Lemma 52.6.17. Let $\mathcal{C}$ be a site. Let $\mathcal{O} \to \mathcal{O}'$ be a homomorphism of sheaves of rings. Let $\mathcal{I} \subset \mathcal{O}$ be a finite type sheaf of ideals. If $\mathcal{O} \to \mathcal{O}'$ is flat and $\mathcal{O}/\mathcal{I} \cong \mathcal{O}'/\mathcal{I}\mathcal{O}'$, then the restriction functor $D(\mathcal{O}') \to D(\mathcal{O})$ induces an equivalence $D_{comp}(\mathcal{O}', \mathcal{I}\mathcal{O}') \to D_{comp}(\mathcal{O}, \mathcal{I})$.

Proof. Lemma 52.6.7 implies restriction $r : D(\mathcal{O}') \to D(\mathcal{O})$ sends $D_{comp}(\mathcal{O}', \mathcal{I}\mathcal{O}')$ into $D_{comp}(\mathcal{O}, \mathcal{I})$. We will construct a quasi-inverse $E \mapsto E'$.

Given information:
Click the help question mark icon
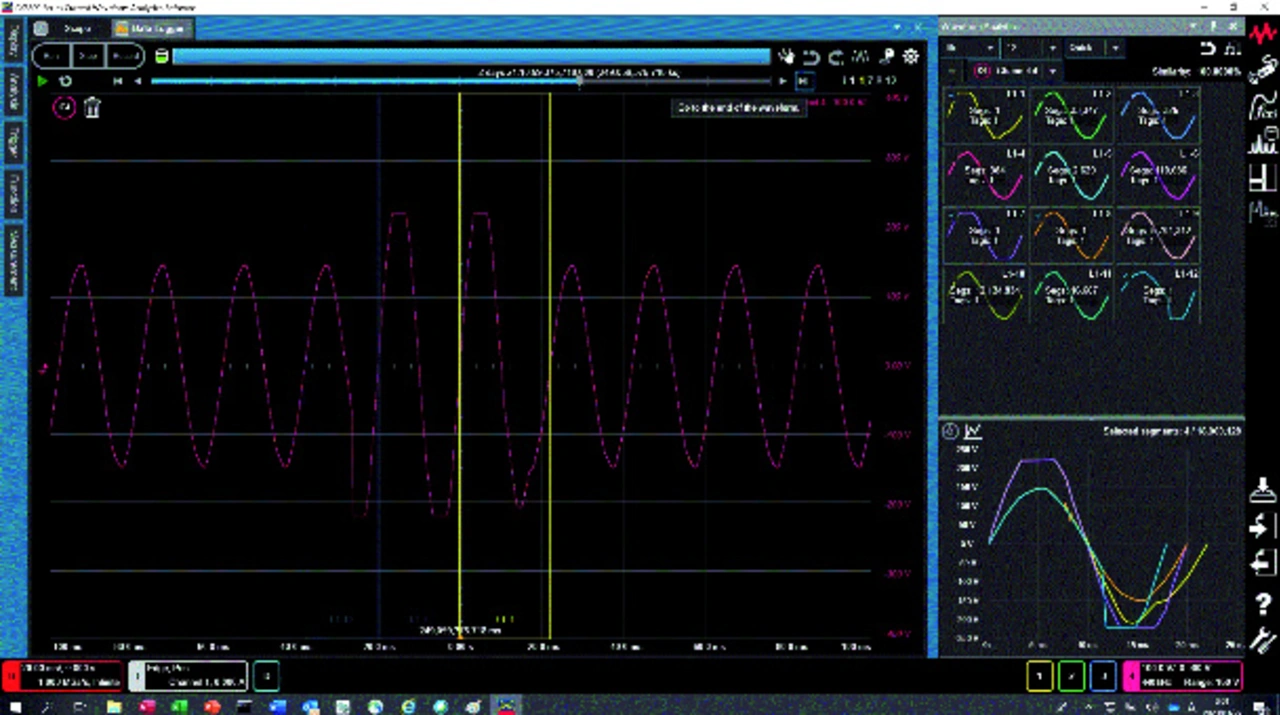The width and height of the screenshot is (1280, 715). 1263,604
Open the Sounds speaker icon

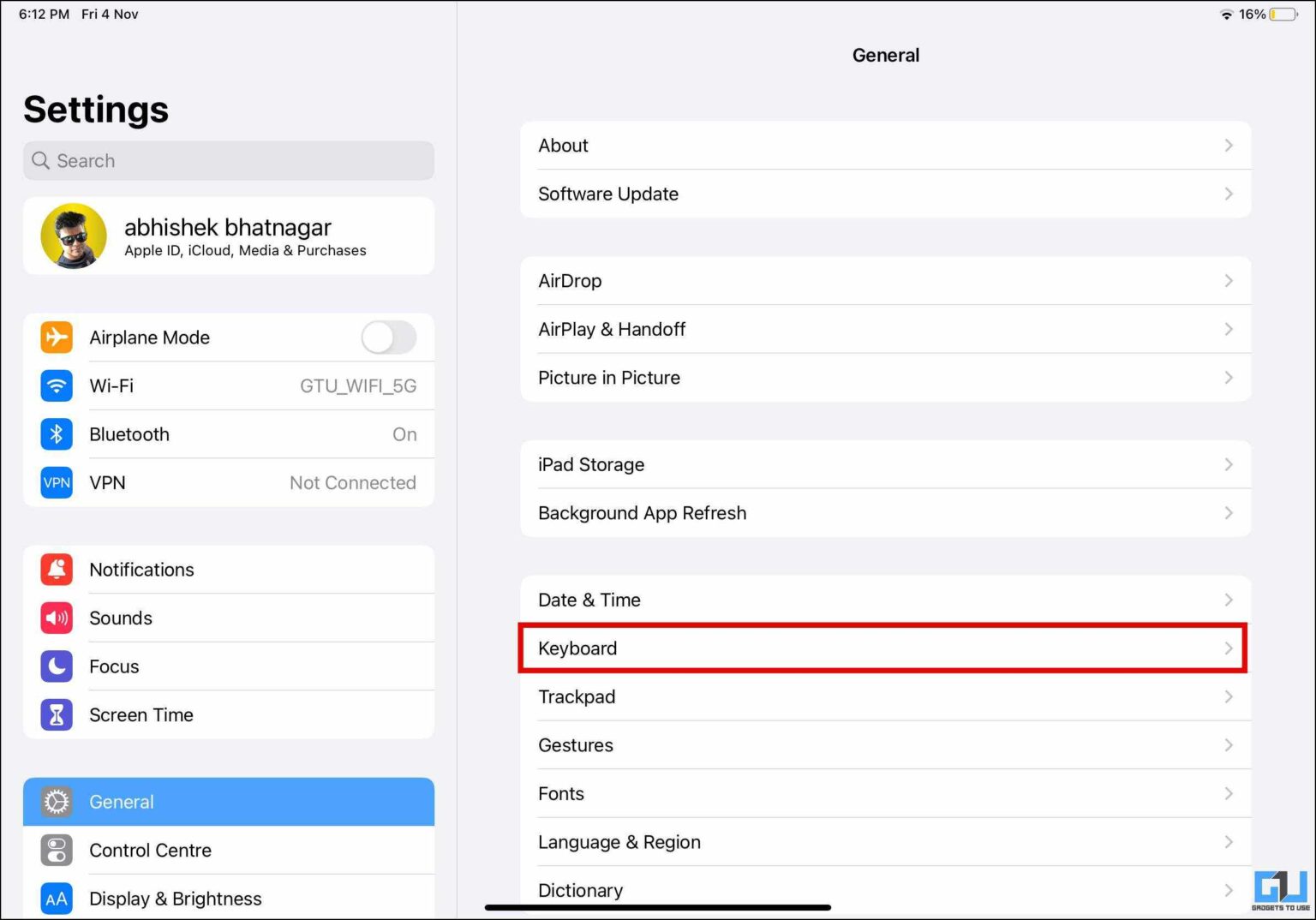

The problem:
Answer these questions about the lemma text above:
1. What type of sheaf of ideals is $\mathcal{I}$ required to be?
2. Which lemma does the proof cite for the claim that restriction sends $D_{comp}(\mathcal{O}', \mathcal{I}\mathcal{O}')$ into $D_{comp}(\mathcal{O}, \mathcal{I})$?
3. What does the proof announce that it will construct?

Response to the exercise:
1. A finite type sheaf of ideals.
2. Lemma 52.6.7.
3. A quasi-inverse $E \mapsto E'$.